WHAT THE TASK REQUIRES = Repeat the text lines of all the records below word for word, leaving the pictures out of your answer.

■ ■ ■ ■ ■

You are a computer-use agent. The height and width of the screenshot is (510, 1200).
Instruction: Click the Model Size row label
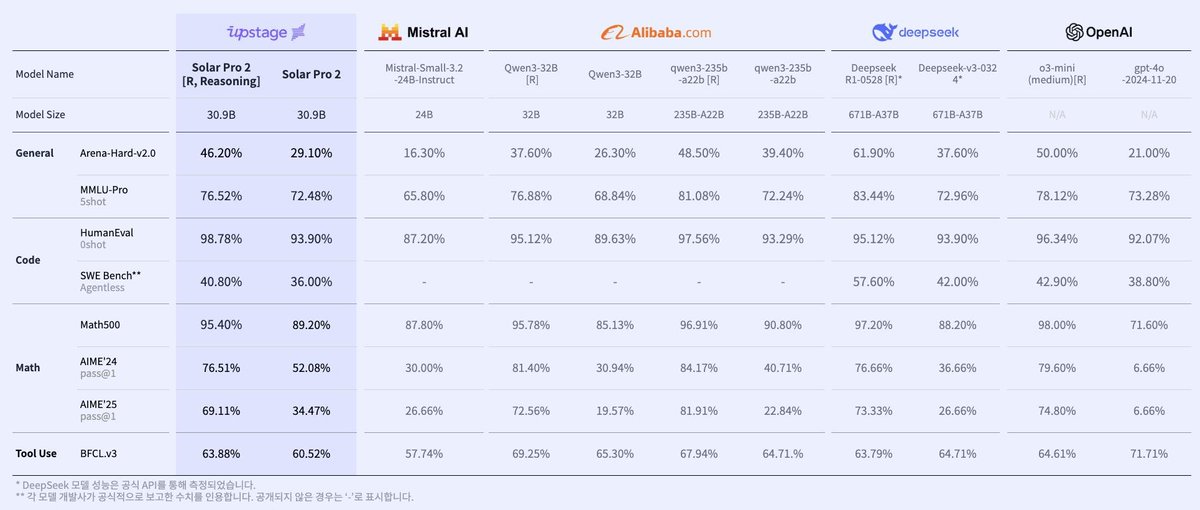tap(40, 115)
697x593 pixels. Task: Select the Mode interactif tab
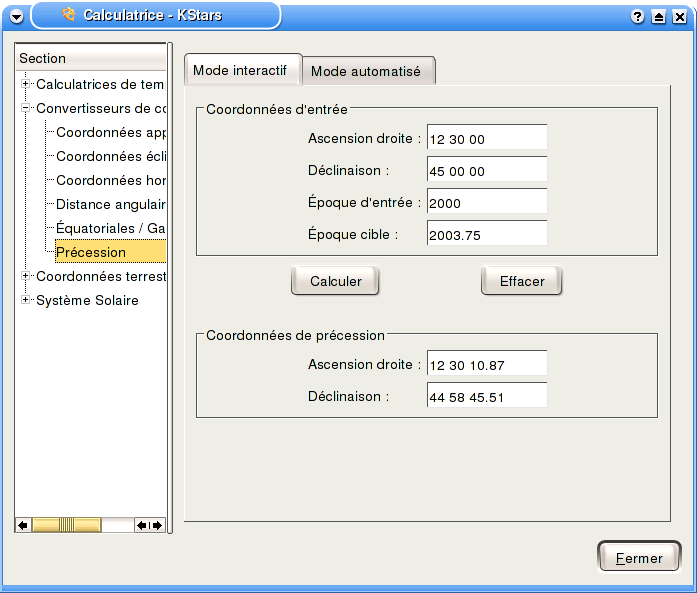coord(240,71)
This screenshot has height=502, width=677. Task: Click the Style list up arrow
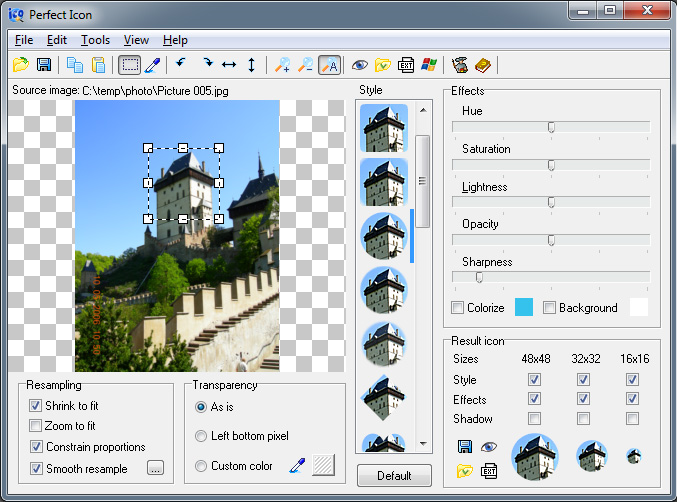coord(423,110)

■ ■ ■ ■ ■

FINISHED EXERCISE =
You are a computer-use agent. The height and width of the screenshot is (510, 1200).
Instruction: Click the Model Size row label
tap(40, 115)
697x593 pixels. Task: Select the Mode interactif tab
coord(240,71)
This screenshot has height=502, width=677. Task: Click the Style list up arrow
coord(423,110)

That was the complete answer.